TASKS AND EXERCISES:
**a)** In the dependency injection article, what do many people mistakenly believe DI is?
**b)** Resume the dependency injection article from the point where it stops.

#### PAGE TEXT ####

Dependency Injection Does Not Need To Be Complex

Every time I see dependency injection, I think of Angular, C#, or Java. And rightly so - these languages and frameworks implement this technique (and no, DI is not a design pattern as many people mistakenly believe).

// user.service.ts
import { Injectable } from '@angular/core';

@Injectable()
export class UserService {}

// user.component.ts
import { Component, OnInit } from '@angular/core';
import { UserService } from './user.service';

@Component({
  // New "UserService" instance per "UserComponent" instance.
  providers: [UserService],
  selector: 'app-user',
  template: `<h1>Hello, {{ user.name }}!</h1>`,
})
export class UserComponent implements OnInit {

  // Injecting UserService.
  constructor(private userService: UserService) {}
}

But anyway, that's not the point. What I'm getting at is that in all these frameworks or languages, DI is usually implemented in a very 'advanced' way - there's nothing wrong with that. However, to truly understand DI, its benefits, and how it works in the more complex forms we see every day, it's worth getting to know the basics. Basics like these:

class UserService {
  getUser() {
    return { name: "John Doe", age: 30 };
  }
}

class UserComponent {
  // Service injected in constructor.
  constructor(private userService: UserService) {}

  render() {
    // Renders component.
  }
}

// Instead of relying on a fancy mechanism, we're creating the instance manually.
const userService = new UserService();
// The injection happens here!
const userComponent = new UserComponent(userService);

// Renders component.
userComponent.render();

As you can see, it's not Angular, but pure TypeScript. The "idea" is the same - we have a component that needs to be rendered. You can clearly see that the "manual" dependency injection we're doing here is a bit more boilerplate-heavy. That's precisely why the previously mentioned frameworks use more advanced implementations to reduce this boilerplate.

And that's what we're going to tackle today! Oh, and we'll also cover what IoC (Inversion of Control) is, what a DI Container is, what DI Token means, and what Hierarchical Dependency Injection involves – mostly, we'll be talking all about DI.

At the end, I'll try to show you why "Dependency Injection Does Not Need To Be Complex" in certain scenarios.

Basic Dependency Injection

Before we dive into the advanced stuff - let's cover the basics.

Dependency injection is a technique where, instead of relying on a specific piece of code directly (like importing, assigning another object to a class property, or initializing it within another function), we pass that instance from the outside.

Hence the term "injection" in the definition. We inject the dependency like a COVID vaccine (～￣▽￣)～. Below is some code without DI:

// @@@ Without Dependency Injection. @@@
import { sortBy } from 'lodash';
import { useCreatorStore } from 'store/creator/creator.store';

const sortUsers = () => {
  const store = useCreatorStore.getState();

  return sortBy(store.users, ['name']);
};

// Usage.

const sortedUsers = sortUsers();
console.log(sortedUsers);

There’s nothing inherently wrong with this code, as long as you don't want to sort a different array of users, not from the specific useCreatorStore store, but from another source, or even any User[] array.

Thanks to DI, we can make the code more reusable, and instead of directly getting the array of users inside sortUsers function, we're passing an array of users as an argument.

// @@@ With Dependency Injection. @@@
import { sortBy } from 'lodash';

interface User {
  id: number;
  name: string;
}

const sortUsers = (users: User[]) => {
  return sortBy(users, ['name']);
};

// Usage.

#### EXTRACTED MATERIAL ####

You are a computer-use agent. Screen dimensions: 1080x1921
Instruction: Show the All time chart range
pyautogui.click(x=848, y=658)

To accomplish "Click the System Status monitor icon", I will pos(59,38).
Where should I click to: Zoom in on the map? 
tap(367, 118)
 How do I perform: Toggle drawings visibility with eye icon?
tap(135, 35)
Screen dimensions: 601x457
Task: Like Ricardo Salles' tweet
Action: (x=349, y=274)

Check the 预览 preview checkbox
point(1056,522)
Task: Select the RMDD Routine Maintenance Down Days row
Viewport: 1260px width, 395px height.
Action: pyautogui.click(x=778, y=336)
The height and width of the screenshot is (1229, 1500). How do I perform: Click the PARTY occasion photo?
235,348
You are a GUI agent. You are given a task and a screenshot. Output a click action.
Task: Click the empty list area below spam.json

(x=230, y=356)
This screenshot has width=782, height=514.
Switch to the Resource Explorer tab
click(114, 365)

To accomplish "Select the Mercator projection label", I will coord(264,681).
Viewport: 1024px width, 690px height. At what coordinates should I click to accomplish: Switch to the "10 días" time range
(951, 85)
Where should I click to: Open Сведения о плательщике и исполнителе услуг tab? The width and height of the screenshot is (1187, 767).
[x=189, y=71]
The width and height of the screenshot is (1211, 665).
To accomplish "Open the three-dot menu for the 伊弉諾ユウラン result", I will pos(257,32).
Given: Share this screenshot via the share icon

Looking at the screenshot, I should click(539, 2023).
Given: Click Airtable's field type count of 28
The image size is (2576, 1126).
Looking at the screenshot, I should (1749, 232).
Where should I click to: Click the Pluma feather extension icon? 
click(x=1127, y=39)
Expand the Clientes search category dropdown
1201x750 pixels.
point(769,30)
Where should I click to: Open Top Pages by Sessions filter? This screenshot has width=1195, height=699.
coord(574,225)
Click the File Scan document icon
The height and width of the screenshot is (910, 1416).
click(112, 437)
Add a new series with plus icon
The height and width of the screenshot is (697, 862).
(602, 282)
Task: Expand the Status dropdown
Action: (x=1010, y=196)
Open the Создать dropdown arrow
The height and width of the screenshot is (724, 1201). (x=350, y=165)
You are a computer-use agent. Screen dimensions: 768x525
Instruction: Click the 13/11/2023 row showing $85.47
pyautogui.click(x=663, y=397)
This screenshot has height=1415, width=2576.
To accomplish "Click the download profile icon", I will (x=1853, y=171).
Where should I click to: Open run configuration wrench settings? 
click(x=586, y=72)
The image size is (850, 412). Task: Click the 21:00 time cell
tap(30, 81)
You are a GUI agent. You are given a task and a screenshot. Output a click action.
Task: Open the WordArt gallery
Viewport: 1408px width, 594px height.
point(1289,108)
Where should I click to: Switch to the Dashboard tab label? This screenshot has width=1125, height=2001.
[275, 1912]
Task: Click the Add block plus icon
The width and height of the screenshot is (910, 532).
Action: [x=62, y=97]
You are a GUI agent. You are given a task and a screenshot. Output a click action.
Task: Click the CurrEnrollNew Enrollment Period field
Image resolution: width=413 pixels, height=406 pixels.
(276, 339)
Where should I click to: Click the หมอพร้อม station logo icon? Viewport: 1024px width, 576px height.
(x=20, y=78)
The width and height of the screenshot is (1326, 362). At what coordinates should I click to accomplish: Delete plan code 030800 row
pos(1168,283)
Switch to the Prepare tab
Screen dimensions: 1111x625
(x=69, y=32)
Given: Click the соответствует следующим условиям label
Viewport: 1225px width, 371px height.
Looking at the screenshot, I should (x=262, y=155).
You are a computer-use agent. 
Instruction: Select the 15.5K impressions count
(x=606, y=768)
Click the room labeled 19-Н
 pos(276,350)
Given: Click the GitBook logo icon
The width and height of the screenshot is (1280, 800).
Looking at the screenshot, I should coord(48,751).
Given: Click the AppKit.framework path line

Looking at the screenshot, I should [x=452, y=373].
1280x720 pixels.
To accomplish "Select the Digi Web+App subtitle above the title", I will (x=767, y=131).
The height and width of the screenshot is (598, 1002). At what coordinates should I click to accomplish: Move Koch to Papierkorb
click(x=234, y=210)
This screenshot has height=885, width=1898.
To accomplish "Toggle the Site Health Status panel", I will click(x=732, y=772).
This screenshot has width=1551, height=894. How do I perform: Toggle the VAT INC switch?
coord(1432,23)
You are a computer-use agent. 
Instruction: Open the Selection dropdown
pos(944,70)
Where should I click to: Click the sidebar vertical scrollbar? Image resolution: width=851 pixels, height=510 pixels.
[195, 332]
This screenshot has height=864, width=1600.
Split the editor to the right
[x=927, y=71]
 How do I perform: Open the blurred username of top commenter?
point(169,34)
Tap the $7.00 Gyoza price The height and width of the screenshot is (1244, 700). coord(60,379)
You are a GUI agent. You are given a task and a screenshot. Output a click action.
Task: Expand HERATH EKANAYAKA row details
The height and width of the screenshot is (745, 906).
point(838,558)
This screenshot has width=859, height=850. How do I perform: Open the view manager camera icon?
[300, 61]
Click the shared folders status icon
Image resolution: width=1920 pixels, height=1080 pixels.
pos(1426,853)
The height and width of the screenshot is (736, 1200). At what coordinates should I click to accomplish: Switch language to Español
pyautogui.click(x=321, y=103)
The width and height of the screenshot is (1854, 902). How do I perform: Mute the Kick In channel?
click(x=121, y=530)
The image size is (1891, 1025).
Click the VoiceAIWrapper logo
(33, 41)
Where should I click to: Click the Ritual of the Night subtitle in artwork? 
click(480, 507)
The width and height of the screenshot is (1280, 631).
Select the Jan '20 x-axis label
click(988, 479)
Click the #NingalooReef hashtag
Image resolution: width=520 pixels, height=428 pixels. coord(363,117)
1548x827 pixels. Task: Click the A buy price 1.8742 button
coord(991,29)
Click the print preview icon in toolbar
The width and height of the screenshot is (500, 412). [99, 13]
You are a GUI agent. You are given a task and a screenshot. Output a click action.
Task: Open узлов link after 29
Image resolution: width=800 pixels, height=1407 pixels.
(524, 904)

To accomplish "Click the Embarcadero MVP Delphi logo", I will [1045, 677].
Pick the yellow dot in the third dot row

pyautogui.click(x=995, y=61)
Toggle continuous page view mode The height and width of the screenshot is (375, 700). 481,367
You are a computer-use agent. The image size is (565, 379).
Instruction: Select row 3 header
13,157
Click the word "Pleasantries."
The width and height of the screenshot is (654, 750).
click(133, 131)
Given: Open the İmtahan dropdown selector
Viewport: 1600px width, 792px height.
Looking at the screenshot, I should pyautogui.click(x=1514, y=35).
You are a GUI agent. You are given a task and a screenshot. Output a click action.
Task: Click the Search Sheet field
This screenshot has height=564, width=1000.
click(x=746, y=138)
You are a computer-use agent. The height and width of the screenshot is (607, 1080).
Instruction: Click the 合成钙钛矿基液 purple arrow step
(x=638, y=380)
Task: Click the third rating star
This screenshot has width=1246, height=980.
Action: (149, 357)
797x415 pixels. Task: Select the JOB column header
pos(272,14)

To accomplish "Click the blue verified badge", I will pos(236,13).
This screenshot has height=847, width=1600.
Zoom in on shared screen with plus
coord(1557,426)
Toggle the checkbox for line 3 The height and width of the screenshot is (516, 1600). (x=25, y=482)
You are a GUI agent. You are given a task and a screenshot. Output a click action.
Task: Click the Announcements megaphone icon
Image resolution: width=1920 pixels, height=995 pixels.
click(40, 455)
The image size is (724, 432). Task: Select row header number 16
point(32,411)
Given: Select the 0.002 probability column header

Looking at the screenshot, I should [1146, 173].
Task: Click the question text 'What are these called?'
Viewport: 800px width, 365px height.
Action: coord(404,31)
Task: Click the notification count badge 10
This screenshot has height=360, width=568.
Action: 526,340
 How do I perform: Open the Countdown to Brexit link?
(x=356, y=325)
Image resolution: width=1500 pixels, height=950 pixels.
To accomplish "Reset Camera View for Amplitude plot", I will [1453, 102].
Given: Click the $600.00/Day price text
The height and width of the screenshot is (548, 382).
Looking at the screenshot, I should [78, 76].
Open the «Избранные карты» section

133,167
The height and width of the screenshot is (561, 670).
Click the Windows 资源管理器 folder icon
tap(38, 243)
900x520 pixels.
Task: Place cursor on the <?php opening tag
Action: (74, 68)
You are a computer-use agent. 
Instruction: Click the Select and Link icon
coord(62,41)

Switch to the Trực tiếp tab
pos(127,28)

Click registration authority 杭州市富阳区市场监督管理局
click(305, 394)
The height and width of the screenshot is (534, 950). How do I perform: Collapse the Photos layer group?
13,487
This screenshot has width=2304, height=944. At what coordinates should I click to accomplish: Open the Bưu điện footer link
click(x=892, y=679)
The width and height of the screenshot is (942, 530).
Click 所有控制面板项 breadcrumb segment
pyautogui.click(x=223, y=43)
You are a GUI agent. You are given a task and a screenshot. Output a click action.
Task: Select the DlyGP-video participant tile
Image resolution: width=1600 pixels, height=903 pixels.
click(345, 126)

####

ANSWERS TO THE EXERCISE:
**a)** A design pattern.

**b)**
import { useCreatorStore } from 'store/creator/creator.store';
import { useAnyStore } from 'store/any/any.store';

sortUsers(useCreatorStore.getState().users);
// or
sortUsers(useAnyStore.getState().users);

And that's basically it. Nothing too difficult, right? This is the whole point of DI: reusability and loose coupling, with the trade-off of a bit more boilerplate. As you can see, now we need to initialize everything on our own.

As always, nothing is perfect - no technique should be used just for the sake of it. You should understand the benefits and be willing to trade off one thing for another. There's an article about Overusing design patterns when not needed that you might want to check out.

Advanced Dependency Injection

We already know the advantages of using "simple" DI, as well as the drawbacks - like a bit more boilerplate and the hassle of passing dependencies around. Someone once came up with the idea of reducing this boilerplate by using mechanisms like reflection - which is essentially analyzing code at runtime (at least in JavaScript).

This concept is tied to something called metaprogramming - reading information about functions, the number of their parameters, types, the class constructor, its fields - often for the purpose of implementing some generic behavior.

It just so happens that JavaScript has such an API - you've probably used many of them (Object.keys or Object.values). These are generic functions that allow us to read metadata about the code we're writing.

The concept of metaprogramming and interesting APIs like (Reflect and Proxy) is explored in-depth in this article: Proxy and reflect in JavaScript.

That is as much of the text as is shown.